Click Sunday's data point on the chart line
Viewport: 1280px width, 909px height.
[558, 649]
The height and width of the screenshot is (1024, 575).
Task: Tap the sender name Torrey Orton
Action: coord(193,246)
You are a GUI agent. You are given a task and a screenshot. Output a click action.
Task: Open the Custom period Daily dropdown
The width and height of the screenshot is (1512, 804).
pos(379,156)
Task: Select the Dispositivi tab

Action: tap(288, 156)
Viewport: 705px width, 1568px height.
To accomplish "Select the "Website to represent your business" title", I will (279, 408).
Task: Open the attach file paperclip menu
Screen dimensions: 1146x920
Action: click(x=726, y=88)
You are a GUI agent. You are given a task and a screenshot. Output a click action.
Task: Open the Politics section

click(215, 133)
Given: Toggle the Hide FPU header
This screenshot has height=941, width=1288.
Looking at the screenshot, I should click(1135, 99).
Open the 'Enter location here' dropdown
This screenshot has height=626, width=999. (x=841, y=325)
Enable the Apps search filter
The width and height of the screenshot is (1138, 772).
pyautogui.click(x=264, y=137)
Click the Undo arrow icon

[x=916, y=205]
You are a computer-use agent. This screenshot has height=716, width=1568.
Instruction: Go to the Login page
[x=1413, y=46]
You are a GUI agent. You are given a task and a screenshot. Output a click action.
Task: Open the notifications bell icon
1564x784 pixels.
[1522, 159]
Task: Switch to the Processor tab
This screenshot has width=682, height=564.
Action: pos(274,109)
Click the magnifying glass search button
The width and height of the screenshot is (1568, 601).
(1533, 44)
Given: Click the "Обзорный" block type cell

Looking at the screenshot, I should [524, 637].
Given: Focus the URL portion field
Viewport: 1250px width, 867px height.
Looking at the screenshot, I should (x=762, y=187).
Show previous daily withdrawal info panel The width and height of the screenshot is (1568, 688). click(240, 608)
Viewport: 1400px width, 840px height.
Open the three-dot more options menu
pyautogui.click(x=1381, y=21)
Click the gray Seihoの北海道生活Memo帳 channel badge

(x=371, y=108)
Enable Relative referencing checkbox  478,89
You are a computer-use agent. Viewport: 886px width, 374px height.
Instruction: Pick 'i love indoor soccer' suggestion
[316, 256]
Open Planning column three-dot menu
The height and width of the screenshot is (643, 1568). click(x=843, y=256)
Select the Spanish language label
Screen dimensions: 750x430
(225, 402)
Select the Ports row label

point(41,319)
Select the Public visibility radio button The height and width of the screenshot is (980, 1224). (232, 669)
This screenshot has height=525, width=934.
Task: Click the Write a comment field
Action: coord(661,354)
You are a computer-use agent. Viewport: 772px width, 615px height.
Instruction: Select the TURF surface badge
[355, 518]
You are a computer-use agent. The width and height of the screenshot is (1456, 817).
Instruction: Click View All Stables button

========

> **YOUR ASSIGNMENT**: Which of the lines above carry the string "computer"? Pick them out and copy them.

> **TASK ANSWER**:
You are a computer-use agent. This screenshot has height=716, width=1568.
You are a computer-use agent. Viewport: 886px width, 374px height.
You are a computer-use agent. Viewport: 772px width, 615px height.
You are a computer-use agent. The width and height of the screenshot is (1456, 817).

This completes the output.